(Exercise):
Only a number is wanted: the count of lines in this listing that contain "profile".

(Stored data):
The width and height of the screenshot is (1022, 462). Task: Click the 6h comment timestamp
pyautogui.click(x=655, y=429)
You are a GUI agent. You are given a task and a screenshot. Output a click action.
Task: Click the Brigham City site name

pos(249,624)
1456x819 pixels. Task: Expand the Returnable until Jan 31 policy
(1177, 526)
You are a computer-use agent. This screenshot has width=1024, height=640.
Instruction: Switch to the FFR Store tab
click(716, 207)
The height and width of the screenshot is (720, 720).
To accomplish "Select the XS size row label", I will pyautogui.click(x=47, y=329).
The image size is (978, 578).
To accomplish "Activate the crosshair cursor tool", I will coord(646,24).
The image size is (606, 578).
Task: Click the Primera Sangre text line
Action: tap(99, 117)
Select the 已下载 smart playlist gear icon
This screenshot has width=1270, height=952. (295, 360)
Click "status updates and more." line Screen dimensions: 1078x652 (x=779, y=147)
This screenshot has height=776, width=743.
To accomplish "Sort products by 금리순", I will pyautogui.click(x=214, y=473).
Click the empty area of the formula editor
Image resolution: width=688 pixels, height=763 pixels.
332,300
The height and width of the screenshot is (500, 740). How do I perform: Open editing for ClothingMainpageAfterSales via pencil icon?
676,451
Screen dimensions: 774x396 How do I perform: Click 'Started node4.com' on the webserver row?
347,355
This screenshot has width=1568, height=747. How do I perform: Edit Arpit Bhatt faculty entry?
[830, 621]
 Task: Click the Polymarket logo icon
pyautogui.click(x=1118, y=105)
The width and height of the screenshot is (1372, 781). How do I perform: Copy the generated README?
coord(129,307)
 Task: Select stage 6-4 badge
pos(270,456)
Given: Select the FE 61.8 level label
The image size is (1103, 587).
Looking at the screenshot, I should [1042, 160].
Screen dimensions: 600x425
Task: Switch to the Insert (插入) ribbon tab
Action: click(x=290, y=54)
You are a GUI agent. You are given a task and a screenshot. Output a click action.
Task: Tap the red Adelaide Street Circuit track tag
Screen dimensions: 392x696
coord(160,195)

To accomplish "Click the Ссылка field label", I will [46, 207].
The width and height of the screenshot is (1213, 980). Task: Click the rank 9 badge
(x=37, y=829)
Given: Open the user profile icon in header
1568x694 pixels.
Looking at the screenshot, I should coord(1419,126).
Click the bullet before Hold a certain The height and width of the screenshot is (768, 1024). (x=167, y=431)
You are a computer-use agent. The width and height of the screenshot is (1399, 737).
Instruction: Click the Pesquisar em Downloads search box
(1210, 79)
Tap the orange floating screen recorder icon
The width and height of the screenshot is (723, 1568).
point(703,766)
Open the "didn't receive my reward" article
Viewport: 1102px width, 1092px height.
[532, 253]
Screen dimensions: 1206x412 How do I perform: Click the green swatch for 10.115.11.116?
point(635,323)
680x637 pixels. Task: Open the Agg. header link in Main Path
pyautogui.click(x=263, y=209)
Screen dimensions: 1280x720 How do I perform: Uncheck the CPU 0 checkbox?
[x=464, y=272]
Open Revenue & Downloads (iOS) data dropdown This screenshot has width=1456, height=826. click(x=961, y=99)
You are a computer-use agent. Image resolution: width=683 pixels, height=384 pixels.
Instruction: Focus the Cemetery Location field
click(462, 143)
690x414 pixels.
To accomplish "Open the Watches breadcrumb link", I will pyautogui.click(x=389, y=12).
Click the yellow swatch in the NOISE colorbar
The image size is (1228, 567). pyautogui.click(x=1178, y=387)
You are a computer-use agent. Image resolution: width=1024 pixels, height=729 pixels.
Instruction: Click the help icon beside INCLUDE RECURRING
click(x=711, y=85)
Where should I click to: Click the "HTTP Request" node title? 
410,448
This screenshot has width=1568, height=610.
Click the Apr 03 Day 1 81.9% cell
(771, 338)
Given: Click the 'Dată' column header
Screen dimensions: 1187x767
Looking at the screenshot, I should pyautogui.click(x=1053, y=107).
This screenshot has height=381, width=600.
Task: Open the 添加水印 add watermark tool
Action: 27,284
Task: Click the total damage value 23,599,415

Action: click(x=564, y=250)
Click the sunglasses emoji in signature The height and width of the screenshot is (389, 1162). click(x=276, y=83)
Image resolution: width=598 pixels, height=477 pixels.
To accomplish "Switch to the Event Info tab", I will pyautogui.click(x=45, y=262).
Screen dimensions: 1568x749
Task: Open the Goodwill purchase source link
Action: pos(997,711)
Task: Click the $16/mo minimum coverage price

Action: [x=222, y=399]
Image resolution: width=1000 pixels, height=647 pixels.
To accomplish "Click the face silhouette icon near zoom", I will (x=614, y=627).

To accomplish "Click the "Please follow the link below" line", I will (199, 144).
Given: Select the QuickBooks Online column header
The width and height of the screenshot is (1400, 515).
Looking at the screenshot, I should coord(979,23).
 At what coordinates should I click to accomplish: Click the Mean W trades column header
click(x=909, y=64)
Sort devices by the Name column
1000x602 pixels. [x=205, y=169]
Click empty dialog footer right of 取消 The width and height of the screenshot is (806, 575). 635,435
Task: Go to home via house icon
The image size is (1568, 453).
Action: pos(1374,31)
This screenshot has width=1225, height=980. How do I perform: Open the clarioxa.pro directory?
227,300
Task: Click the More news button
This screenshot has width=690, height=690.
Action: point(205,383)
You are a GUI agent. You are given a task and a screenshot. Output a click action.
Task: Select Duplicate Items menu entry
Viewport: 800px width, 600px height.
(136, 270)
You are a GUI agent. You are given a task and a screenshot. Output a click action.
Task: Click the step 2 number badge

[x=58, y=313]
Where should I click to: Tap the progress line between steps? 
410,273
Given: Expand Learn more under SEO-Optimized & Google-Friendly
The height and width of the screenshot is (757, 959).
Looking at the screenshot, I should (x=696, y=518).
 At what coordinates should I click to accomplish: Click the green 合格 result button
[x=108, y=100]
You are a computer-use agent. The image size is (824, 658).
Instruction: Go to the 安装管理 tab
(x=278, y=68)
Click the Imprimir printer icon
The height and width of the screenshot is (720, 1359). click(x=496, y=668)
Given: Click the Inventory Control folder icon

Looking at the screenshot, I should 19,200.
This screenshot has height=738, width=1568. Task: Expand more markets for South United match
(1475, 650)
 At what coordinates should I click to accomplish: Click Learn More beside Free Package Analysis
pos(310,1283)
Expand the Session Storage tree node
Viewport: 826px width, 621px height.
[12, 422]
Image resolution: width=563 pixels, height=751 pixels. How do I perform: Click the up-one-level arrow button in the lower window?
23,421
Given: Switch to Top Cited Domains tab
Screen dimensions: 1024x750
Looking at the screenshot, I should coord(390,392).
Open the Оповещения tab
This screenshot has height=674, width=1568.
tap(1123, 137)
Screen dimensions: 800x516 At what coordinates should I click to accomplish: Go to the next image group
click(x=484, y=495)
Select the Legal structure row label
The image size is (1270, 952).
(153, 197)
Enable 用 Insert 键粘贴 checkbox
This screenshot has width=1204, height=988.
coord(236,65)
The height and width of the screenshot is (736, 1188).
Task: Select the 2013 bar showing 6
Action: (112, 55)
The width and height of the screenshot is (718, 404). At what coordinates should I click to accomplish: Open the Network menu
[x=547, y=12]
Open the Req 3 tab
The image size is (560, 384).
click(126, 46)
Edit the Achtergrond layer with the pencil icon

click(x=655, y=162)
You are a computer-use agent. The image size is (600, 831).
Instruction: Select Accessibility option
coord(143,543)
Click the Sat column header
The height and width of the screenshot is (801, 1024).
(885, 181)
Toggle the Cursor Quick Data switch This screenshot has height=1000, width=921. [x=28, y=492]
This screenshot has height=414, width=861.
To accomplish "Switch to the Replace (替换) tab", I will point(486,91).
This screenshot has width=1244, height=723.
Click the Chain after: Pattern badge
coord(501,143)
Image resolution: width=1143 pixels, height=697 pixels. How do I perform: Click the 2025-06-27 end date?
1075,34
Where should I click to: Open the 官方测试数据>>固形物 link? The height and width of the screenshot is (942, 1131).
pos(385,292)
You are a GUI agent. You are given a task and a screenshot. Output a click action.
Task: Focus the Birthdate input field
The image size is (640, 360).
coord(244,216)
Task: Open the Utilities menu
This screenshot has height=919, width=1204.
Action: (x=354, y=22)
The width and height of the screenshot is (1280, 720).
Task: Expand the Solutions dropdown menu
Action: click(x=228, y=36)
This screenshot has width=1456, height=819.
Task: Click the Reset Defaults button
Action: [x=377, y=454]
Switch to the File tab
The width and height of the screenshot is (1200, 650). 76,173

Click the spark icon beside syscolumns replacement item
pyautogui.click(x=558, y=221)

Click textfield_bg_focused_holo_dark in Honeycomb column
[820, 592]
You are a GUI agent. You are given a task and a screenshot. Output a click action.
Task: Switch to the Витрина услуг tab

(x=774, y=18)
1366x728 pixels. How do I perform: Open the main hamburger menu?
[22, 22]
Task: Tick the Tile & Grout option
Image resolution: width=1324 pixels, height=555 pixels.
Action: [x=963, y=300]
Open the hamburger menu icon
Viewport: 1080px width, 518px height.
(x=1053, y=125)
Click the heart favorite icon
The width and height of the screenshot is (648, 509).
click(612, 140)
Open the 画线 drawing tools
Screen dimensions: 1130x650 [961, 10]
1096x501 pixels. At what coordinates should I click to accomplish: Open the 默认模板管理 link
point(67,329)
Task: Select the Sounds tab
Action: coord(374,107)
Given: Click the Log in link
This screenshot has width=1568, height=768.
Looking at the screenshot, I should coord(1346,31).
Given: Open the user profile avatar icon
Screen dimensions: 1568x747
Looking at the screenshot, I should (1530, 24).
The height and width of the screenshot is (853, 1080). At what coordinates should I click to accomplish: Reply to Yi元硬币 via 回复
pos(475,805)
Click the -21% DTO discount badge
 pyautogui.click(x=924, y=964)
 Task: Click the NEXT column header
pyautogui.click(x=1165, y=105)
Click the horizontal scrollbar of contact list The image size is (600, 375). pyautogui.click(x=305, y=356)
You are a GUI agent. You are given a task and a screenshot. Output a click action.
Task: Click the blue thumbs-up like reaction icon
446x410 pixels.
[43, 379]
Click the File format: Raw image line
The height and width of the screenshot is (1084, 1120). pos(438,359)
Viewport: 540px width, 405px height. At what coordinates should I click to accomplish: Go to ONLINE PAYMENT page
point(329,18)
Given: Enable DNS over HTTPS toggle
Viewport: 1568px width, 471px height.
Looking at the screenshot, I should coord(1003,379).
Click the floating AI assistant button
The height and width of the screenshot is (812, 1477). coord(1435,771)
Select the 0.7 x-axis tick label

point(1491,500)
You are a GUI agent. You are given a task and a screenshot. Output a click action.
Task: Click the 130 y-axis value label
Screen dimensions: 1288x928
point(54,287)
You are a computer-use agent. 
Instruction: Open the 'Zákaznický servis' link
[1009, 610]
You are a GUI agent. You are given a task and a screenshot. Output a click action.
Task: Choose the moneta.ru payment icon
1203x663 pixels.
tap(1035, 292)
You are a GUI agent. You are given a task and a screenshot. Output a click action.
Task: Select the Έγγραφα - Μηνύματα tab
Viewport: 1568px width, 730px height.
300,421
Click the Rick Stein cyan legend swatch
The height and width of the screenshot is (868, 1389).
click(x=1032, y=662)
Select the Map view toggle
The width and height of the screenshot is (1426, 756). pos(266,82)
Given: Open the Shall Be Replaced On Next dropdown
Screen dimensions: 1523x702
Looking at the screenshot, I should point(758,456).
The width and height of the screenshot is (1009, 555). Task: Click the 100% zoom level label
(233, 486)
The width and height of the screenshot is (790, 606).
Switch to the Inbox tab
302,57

(Output of the exercise):
2